╭─ Input for this task

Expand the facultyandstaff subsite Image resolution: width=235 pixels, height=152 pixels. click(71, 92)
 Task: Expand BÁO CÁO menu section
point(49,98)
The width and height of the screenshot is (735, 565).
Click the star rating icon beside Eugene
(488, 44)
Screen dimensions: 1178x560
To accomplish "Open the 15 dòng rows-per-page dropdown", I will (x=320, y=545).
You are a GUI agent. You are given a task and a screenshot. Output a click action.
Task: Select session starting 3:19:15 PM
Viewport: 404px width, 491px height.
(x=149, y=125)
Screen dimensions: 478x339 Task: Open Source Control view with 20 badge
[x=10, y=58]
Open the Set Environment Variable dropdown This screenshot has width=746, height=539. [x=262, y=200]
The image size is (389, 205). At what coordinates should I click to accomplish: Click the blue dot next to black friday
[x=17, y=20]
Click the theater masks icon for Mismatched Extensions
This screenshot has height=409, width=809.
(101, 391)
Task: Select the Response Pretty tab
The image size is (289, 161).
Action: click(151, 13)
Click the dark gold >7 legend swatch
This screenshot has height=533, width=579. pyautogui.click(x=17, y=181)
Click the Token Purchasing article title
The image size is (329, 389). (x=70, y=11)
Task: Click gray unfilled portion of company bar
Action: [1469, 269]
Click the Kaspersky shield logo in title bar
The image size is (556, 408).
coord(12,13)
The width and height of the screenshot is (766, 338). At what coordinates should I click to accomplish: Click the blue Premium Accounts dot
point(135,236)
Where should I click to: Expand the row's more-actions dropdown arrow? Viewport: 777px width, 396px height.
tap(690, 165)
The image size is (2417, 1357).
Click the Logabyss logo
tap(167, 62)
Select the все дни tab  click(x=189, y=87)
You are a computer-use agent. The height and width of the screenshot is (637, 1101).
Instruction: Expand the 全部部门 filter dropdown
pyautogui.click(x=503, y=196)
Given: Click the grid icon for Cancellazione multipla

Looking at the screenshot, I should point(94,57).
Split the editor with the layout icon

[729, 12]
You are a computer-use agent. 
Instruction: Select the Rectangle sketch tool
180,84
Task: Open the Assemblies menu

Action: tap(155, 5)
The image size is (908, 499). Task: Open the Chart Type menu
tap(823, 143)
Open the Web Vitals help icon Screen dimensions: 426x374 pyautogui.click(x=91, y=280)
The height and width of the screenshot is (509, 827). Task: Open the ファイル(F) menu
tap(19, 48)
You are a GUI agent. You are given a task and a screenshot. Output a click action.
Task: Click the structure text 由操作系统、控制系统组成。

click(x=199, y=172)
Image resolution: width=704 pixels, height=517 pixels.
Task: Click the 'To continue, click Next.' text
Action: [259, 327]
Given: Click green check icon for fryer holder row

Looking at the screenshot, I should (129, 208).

╰─

What to work on »
Rewrite all of the data above as a numbered list, leaving out the blank lines.

The answer »
1. Expand the facultyandstaff subsite Image resolution: width=235 pixels, height=152 pixels. click(71, 92)
2.  Task: Expand BÁO CÁO menu section
3. point(49,98)
4. The width and height of the screenshot is (735, 565).
5. Click the star rating icon beside Eugene
6. (488, 44)
7. Screen dimensions: 1178x560
8. To accomplish "Open the 15 dòng rows-per-page dropdown", I will (x=320, y=545).
9. You are a GUI agent. You are given a task and a screenshot. Output a click action.
10. Task: Select session starting 3:19:15 PM
11. Viewport: 404px width, 491px height.
12. (x=149, y=125)
13. Screen dimensions: 478x339 Task: Open Source Control view with 20 badge
14. [x=10, y=58]
15. Open the Set Environment Variable dropdown This screenshot has width=746, height=539. [x=262, y=200]
16. The image size is (389, 205). At what coordinates should I click to accomplish: Click the blue dot next to black friday
17. [x=17, y=20]
18. Click the theater masks icon for Mismatched Extensions
19. This screenshot has height=409, width=809.
20. (101, 391)
21. Task: Select the Response Pretty tab
22. The image size is (289, 161).
23. Action: click(151, 13)
24. Click the dark gold >7 legend swatch
25. This screenshot has height=533, width=579. pyautogui.click(x=17, y=181)
26. Click the Token Purchasing article title
27. The image size is (329, 389). (x=70, y=11)
28. Task: Click gray unfilled portion of company bar
29. Action: [1469, 269]
30. Click the Kaspersky shield logo in title bar
31. The image size is (556, 408).
32. coord(12,13)
33. The width and height of the screenshot is (766, 338). At what coordinates should I click to accomplish: Click the blue Premium Accounts dot
34. point(135,236)
35. Where should I click to: Expand the row's more-actions dropdown arrow? Viewport: 777px width, 396px height.
36. tap(690, 165)
37. The image size is (2417, 1357).
38. Click the Logabyss logo
39. tap(167, 62)
40. Select the все дни tab  click(x=189, y=87)
41. You are a computer-use agent. The height and width of the screenshot is (637, 1101).
42. Instruction: Expand the 全部部门 filter dropdown
43. pyautogui.click(x=503, y=196)
44. Given: Click the grid icon for Cancellazione multipla
45. Looking at the screenshot, I should point(94,57).
46. Split the editor with the layout icon
47. [729, 12]
48. You are a computer-use agent. 
49. Instruction: Select the Rectangle sketch tool
50. 180,84
51. Task: Open the Assemblies menu
52. Action: tap(155, 5)
53. The image size is (908, 499). Task: Open the Chart Type menu
54. tap(823, 143)
55. Open the Web Vitals help icon Screen dimensions: 426x374 pyautogui.click(x=91, y=280)
56. The height and width of the screenshot is (509, 827). Task: Open the ファイル(F) menu
57. tap(19, 48)
58. You are a GUI agent. You are given a task and a screenshot. Output a click action.
59. Task: Click the structure text 由操作系统、控制系统组成。
60. click(x=199, y=172)
61. Image resolution: width=704 pixels, height=517 pixels.
62. Task: Click the 'To continue, click Next.' text
63. Action: [259, 327]
64. Given: Click green check icon for fryer holder row
65. Looking at the screenshot, I should (129, 208).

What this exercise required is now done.